Tuesday, November 13, 2018

When Writing Goes Wrong: Stacey Pigg and the Incorrigible Journey of Reinventing the Wheel



Stacey Pigg's Article "Coordinating Constant Invention: Social Media's Role in Distributed Work" outlines the idea that the workplace isn't what it used to be and works hard(er than it has to in my opinion) to centralize social media as a phenomenon that connects, informs, markets and how this trifecta is being used by technical and freelance writers to leverage bigger and better professional opportunities. Pigg defines these "symbolic workers" as "professional communicators whose work is symbolic-analytic often face a dual burden: composing an immediate time and space to conduct their work and overcoming a long-term lack of stability related to future professional opportunities. Her identification of a rising issue in the professional sphere and his research to provide nomenclature around the distribution of work and how it effects writers' roles as social coordinators was interesting and relatively well-stated.
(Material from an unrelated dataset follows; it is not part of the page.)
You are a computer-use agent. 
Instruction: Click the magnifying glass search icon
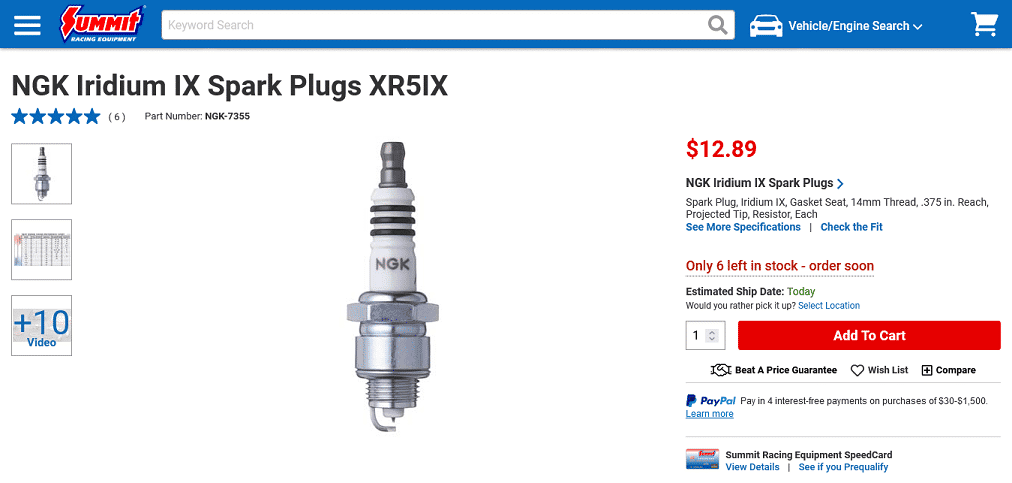point(718,25)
The issue I had was with the seeming structural issues this article suffers from that made reading a pure drag.

Over-worded and Dramatic:

Because the the multiple components of work life are being compartmentalized instead of exploring the fluidity of the intersections as Kirk St. Amant does in his definition of distributed work as the “coordinative, polycontextual, crossdisciplinary work that splices together divergent work activities.” The article also presupposes that the idea of integrated communication networks are not currently being valued by companies and corporations today and using fallacious arguments (for example that companies banning employees from accessing social media sites is equal to companies not understanding the power social media can play in business processes).

Too Many Topical Shifts:

Pigg begins her article by challenging the idea of a workplace as physical location to set the stage for his argument about the increasing validity of nontraditional and virtual spaces as credible work spaces. She then transitions--not so seamlessly--to ideas about the degrees of communication that are becoming critical for their tacit role in informing writers. Methods of communication relegated as personal, social applications for interaction are "today, non-hierarchical model[s] of exchange," like in her reference to digital lists of friends as concretized relationships.
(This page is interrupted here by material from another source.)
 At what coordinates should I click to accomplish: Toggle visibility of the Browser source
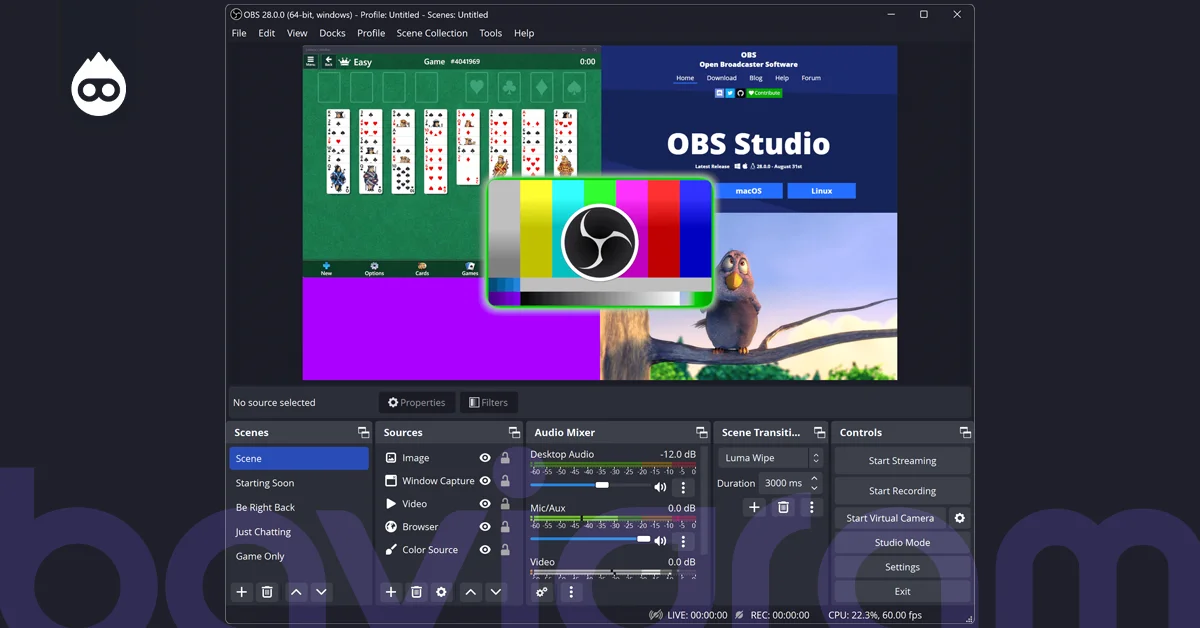point(485,527)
The Issue of Revamping the Old into the New:


Pigg presents the information as if social media founded an entirely new principle of corporate relationships. The concept of network building did not begin with social media, it merely pivoted. It was hard to truly invest in this article when every other sentence I thought, ‘duh’ or ‘that’s how work has always been.’ A more worthwhile angle might have been social media’s role in the evolution of the idea of the workplace or a work space.

                          What about sales?

                              What about marketing?

For Pete’s sake, the entire idea of the assembly line is distributed work and Henry Ford was using this concept for almost 100 years. If you replace “social media” with “globalization” within Pigg's article, this same argument was happening 50 years ago. Heck replace social media with coal, and people were saying the same thing at the start of the industrial revolution. And yet this piece marched on…

Pigg did eventually get to making a poignant point about how social media was being used to leverage employment marketability and the process that one blogger undertakes to gain success (at which point I thought, You should have just started here). But it also made me question—again—what the actual topic of this article was. 

Overall, I found the article shifty, wordy, and slightly unsure of itself like that girl at the prom who, despite her parents assuring her how beautiful her gown was, or how shiny and modern her limousine, or how many of her friends complimented her, still felt awkward. That is what reading this article was like for me; like observing someone who had all the right elements that somehow did not fit together.


P.S. Social coordination is not mutually exclusive to social media.

1 comment:

  1. STACY Pigg. Her.

    I'm not against a resistant reading, but I feel as though you were resistant to the point of not seeing how this functions as valuable scholarship. Scholarship often does a lot of work setting up its arguments by reiterating very well-established ideas. So, what felt to you like nothing new was essential work if Pigg was to make her point about these new forms of work and potential.

    To be fair, I get BORED to tears when I read Aristotle.

    We'll talk about this in class, okay?